Luca Bussotti
Existem várias maneiras para interpretar as mudanças em dois Ministérios chave que o PR efectuou: o Ministério do Interior e da Defesa. À primeira vista parece uma medida que faz sentido, e até tardia, considerando as dificuldades enormes que quer a polícia, quer o exército mostraram nas suas diferenciadas frentes de luta. Raptos que não param e corrupção em alta, por um lado, ausência de iniciativas e derrotas no terreno de Cabo Delgado por outro, acentuadas pelo brilho com que os soldados do Ruanda conseguiram reconquistar Mocimboa da Praia e outras importantes localidades que durante meses tinham ficado nas mãos dos insurgentes.
Outra leitura pode evidenciar o momento de dificuldade deste governo, forçado (provavelmente mesmo em razão das pressões dos aliados no terreno de Cabo Delgado) a mudar dois ministros entre os mais relevantes do executivo, com boatos de que a mudança poderá abranger o próprio SISE, assim como aconteceu anteriormente com o SERNIC.

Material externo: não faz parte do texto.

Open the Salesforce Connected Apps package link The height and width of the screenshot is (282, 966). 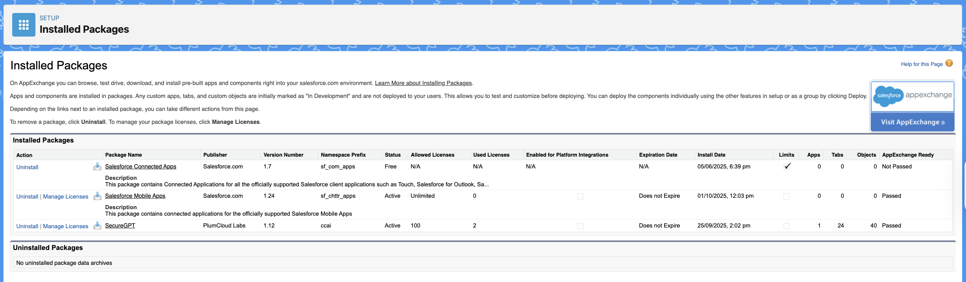pos(140,167)
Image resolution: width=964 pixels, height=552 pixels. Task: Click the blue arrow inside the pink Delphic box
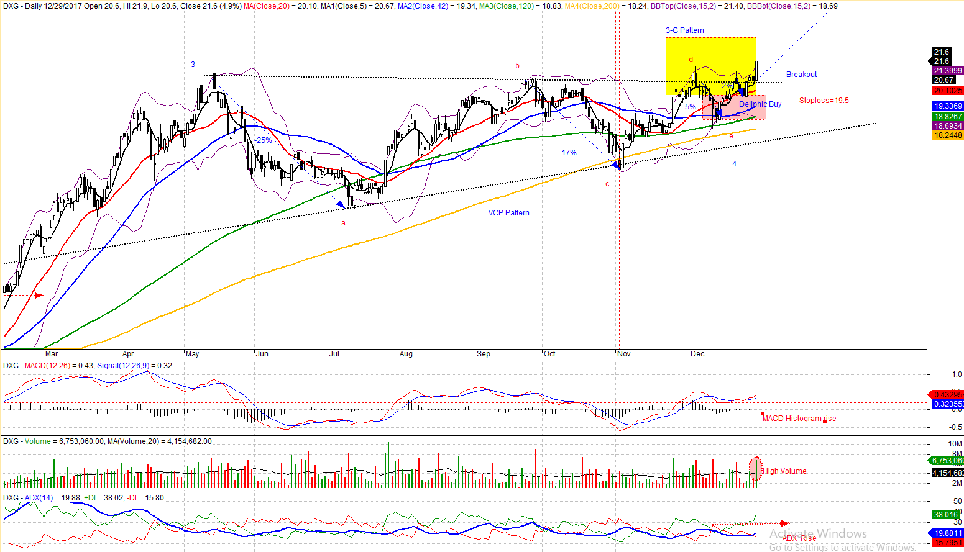coord(719,113)
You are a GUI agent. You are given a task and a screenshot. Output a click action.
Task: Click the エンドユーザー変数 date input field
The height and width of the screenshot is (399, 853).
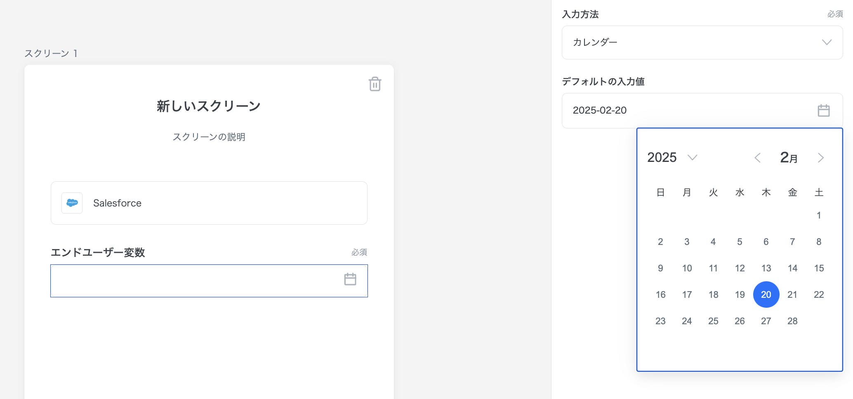tap(194, 281)
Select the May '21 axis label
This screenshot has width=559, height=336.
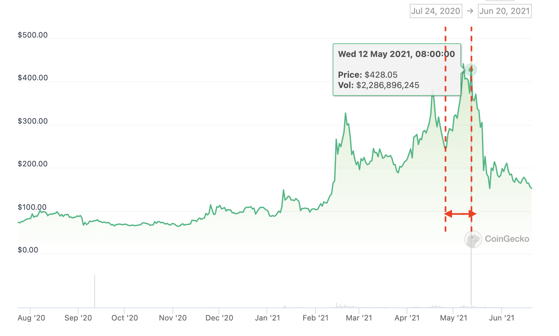click(453, 318)
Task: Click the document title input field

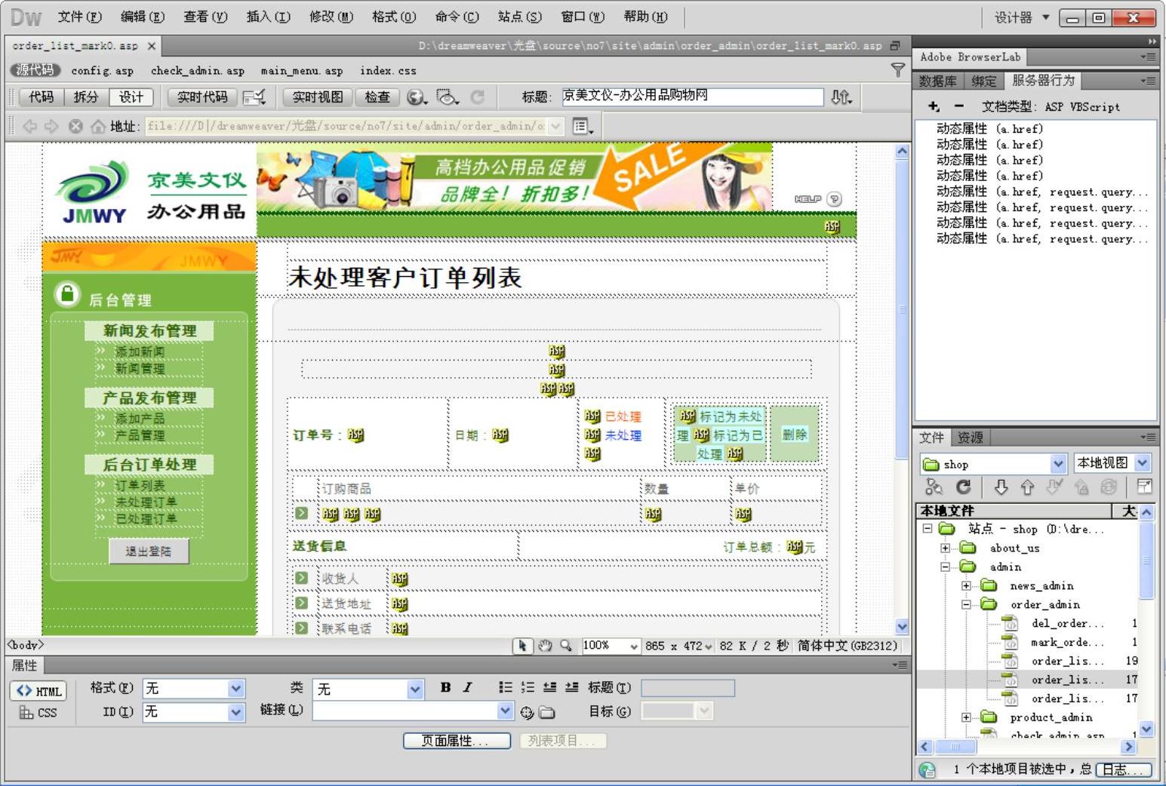Action: point(691,97)
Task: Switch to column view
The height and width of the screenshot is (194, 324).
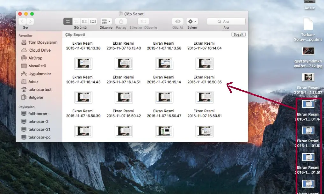Action: coord(84,21)
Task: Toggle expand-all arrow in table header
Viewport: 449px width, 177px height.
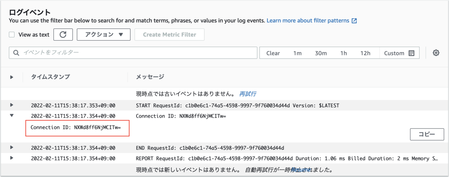Action: (x=12, y=77)
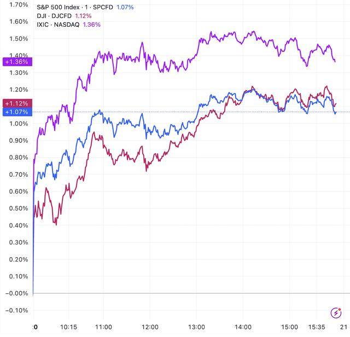Click the 15:00 time axis label

pyautogui.click(x=290, y=328)
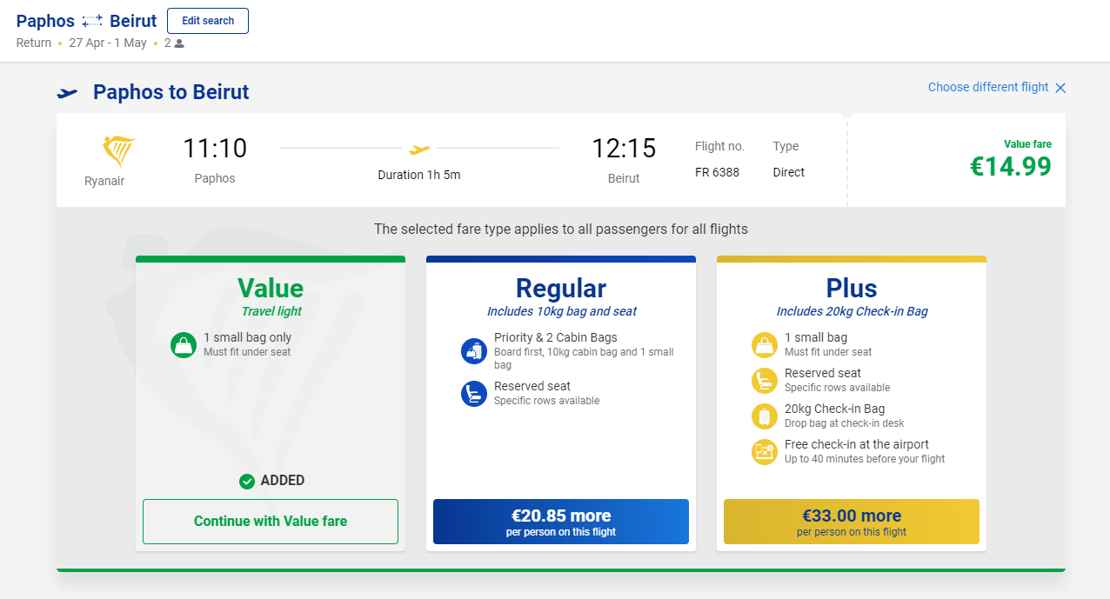The height and width of the screenshot is (599, 1110).
Task: Click the passenger count icon in the header
Action: (x=179, y=43)
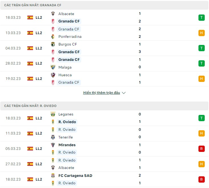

Seja como for, o dado objectivo com que os moçambicanos se depararam é o seguinte: as duas nomeações feitas revelam uma precisa aposta em técnicos de alto perfil, mais do que em políticos. O novo ministro da Defesa era comandante do exército e militar de carreira, ao passo que a nova ministra do Interior era diretora-geral do Serviço Nacional da Migração. As referências para essas duas figuras são boas ou até excelentes, portanto não está em causa, aqui, a sua competência técnica. O que está em causa, pelo contrário, é o tipo de escolha feito por parte do PR ao lhes nomear como ministros. Os comentários dos demais até foram favoráveis, independentemente da pertença ou simpatia política para este ou aquele partido. Mas a questão é um pouco mais complexa.
Com efeito, o Estado moçambicano está organizado segundo uma divisão bastante nítida entre quem deve tomar decisões (o governo, a partir do Presidente da República, o Primeiro Ministro e os demais ministros) e quem deve executar na melhor maneira possível tais orientações (os funcionários). Geralmente, trata-se de duas carreiras, dois perfis, duas filosofias de trabalho separadas, que dificilmente poderão se misturar ou cruzar. Entretanto, periodicamente, temos assistido à nomeação de técnicos em lugares políticos de grande importância, por exemplo, os ministérios. Ivo Garrido, médico de profissão, foi nomeado anos atrás como ministro da Saúde; Carlos Mesquita, titular da empresa de transporte TCM, já foi ministro dos Transportes e Comunicações, ao passo que agora temos um militar a chefiar o Ministério da Defesa, e uma polícia, o Ministério do Interior. Esses casos todos, muito diversos entre eles, remetem, no mínimo, a duas questões: 1. Será que alguém, que de forma particular e cuidando da parte operacional de um certo sector, tem a capacidade política para dirigir o mesmo sector como ministro? 2. Será que – quer no caso de um empresário, quer de um alto funcionário do Estado – não haverá conflito de interesses ao assumir uma pasta política?
Estas duas inquietações não têm resposta, embora o contínuo recurso a figuras “técnicas” para ocupar lugares políticos cimeiros provoque perplexidade. Com efeito, o problema não consiste tanto na valorização dos melhores quadros técnicos disponíveis, quanto na dificuldade em selecionar um pessoal político adequado para ocupar lugares políticos estratégicos. Ademais, parece que em quase todos os sectores da vida pública são justamente os quadros técnicos com mais competências em relação ao pessoal político. Se os primeiros, em muitos casos, se formaram mediante um percurso académico claro, por vezes até com experiências no estrangeiro, o pessoal político parece ter conseguido ocupar posições de chefia através da pertença ao partido no poder, a uma família poderosa, em suma, a uma série de pertenças a grupos e organizações que não necessariamente dizem respeito ao critério da competência (política). Independentemente da ideia que cada um de nós possa ter, o fim da escola de partido da Frelimo – e o fim da própria Frelimo como partido, tendo-se tornado um conjunto de grupos de interesses que pouco se preocupam com a vida pública do país – deixou o país desprovido de uma classe política com um mínimo de formação específica. Diante deste vazio, é compreensível que o PR opte por nomear técnicos de alto perfil: os quais poderão não ter uma visão política, mas pelo menos terão conhecimentos específicos do sector chamados a dirigir; o que vale sempre mais do que o vazio da suposta classe política.
Apesar da evidente derrota que a política sofreu com estas nomeações, não nos resta desejar aos dois novos ministros um trabalho excelente, esperando que consigam perceber a diferença entre um óptimo chefe de repartição e o coordenador político de uma parte da vida pública de um país complexo e em situação de dificuldade como Moçambique.